Interface element records:
********
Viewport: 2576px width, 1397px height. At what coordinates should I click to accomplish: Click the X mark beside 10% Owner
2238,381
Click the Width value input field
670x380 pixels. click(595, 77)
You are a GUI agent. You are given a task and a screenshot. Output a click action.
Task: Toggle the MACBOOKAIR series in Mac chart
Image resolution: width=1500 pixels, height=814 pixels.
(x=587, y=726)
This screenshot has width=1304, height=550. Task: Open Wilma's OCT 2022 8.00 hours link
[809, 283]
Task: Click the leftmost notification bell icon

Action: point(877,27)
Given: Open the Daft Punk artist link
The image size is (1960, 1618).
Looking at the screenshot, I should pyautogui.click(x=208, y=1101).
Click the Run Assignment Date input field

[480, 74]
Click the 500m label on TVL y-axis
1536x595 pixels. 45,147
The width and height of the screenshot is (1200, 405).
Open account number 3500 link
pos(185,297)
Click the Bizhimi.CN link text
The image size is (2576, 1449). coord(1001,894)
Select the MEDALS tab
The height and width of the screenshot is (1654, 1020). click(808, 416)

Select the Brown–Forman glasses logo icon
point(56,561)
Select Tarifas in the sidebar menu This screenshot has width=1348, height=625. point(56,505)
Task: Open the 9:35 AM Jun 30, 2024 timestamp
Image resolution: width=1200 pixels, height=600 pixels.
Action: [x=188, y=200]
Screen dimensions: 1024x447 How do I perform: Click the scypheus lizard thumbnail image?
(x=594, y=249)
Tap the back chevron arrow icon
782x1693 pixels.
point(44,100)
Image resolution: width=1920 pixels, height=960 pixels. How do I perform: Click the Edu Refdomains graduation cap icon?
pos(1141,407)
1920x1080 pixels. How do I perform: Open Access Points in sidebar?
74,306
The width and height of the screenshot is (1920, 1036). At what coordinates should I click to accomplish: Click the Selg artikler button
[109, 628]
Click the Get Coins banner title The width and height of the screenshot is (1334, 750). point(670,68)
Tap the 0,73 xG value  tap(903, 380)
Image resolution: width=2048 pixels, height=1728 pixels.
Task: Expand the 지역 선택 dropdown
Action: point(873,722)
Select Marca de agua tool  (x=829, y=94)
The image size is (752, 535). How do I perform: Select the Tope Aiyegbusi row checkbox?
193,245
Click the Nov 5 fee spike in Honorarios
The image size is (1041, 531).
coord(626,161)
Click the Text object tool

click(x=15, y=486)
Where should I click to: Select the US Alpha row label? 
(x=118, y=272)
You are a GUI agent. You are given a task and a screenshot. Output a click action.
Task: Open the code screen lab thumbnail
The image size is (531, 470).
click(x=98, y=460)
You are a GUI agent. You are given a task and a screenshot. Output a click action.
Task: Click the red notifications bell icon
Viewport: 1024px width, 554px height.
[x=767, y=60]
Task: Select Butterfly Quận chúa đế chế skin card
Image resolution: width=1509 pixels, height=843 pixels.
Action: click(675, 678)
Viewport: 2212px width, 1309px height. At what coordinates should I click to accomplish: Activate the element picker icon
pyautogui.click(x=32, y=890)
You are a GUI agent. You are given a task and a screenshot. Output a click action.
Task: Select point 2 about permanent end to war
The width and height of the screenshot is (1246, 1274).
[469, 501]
********
- [EXERCISE TASK]: Switch every "GUI agent" in the records above to "screen agent" and write the records out again with nothing else changed.

- [EXERCISE SOLUTION]:
Viewport: 2576px width, 1397px height. At what coordinates should I click to accomplish: Click the X mark beside 10% Owner
2238,381
Click the Width value input field
670x380 pixels. click(595, 77)
You are a screen agent. You are given a task and a screenshot. Output a click action.
Task: Toggle the MACBOOKAIR series in Mac chart
Image resolution: width=1500 pixels, height=814 pixels.
(x=587, y=726)
This screenshot has width=1304, height=550. Task: Open Wilma's OCT 2022 8.00 hours link
[809, 283]
Task: Click the leftmost notification bell icon

Action: point(877,27)
Given: Open the Daft Punk artist link
The image size is (1960, 1618).
Looking at the screenshot, I should pyautogui.click(x=208, y=1101).
Click the Run Assignment Date input field

[480, 74]
Click the 500m label on TVL y-axis
1536x595 pixels. 45,147
The width and height of the screenshot is (1200, 405).
Open account number 3500 link
pos(185,297)
Click the Bizhimi.CN link text
The image size is (2576, 1449). coord(1001,894)
Select the MEDALS tab
The height and width of the screenshot is (1654, 1020). click(808, 416)

Select the Brown–Forman glasses logo icon
point(56,561)
Select Tarifas in the sidebar menu This screenshot has width=1348, height=625. point(56,505)
Task: Open the 9:35 AM Jun 30, 2024 timestamp
Image resolution: width=1200 pixels, height=600 pixels.
Action: [x=188, y=200]
Screen dimensions: 1024x447 How do I perform: Click the scypheus lizard thumbnail image?
(x=594, y=249)
Tap the back chevron arrow icon
782x1693 pixels.
point(44,100)
Image resolution: width=1920 pixels, height=960 pixels. How do I perform: Click the Edu Refdomains graduation cap icon?
pos(1141,407)
1920x1080 pixels. How do I perform: Open Access Points in sidebar?
74,306
The width and height of the screenshot is (1920, 1036). At what coordinates should I click to accomplish: Click the Selg artikler button
[109, 628]
Click the Get Coins banner title The width and height of the screenshot is (1334, 750). point(670,68)
Tap the 0,73 xG value  tap(903, 380)
Image resolution: width=2048 pixels, height=1728 pixels.
Task: Expand the 지역 선택 dropdown
Action: point(873,722)
Select Marca de agua tool  (x=829, y=94)
The image size is (752, 535). How do I perform: Select the Tope Aiyegbusi row checkbox?
193,245
Click the Nov 5 fee spike in Honorarios
The image size is (1041, 531).
coord(626,161)
Click the Text object tool

click(x=15, y=486)
Where should I click to: Select the US Alpha row label? 
(x=118, y=272)
You are a screen agent. You are given a task and a screenshot. Output a click action.
Task: Open the code screen lab thumbnail
The image size is (531, 470).
click(x=98, y=460)
You are a screen agent. You are given a task and a screenshot. Output a click action.
Task: Click the red notifications bell icon
Viewport: 1024px width, 554px height.
[x=767, y=60]
Task: Select Butterfly Quận chúa đế chế skin card
Image resolution: width=1509 pixels, height=843 pixels.
Action: click(675, 678)
Viewport: 2212px width, 1309px height. At what coordinates should I click to accomplish: Activate the element picker icon
pyautogui.click(x=32, y=890)
You are a screen agent. You are given a task and a screenshot. Output a click action.
Task: Select point 2 about permanent end to war
The width and height of the screenshot is (1246, 1274).
[469, 501]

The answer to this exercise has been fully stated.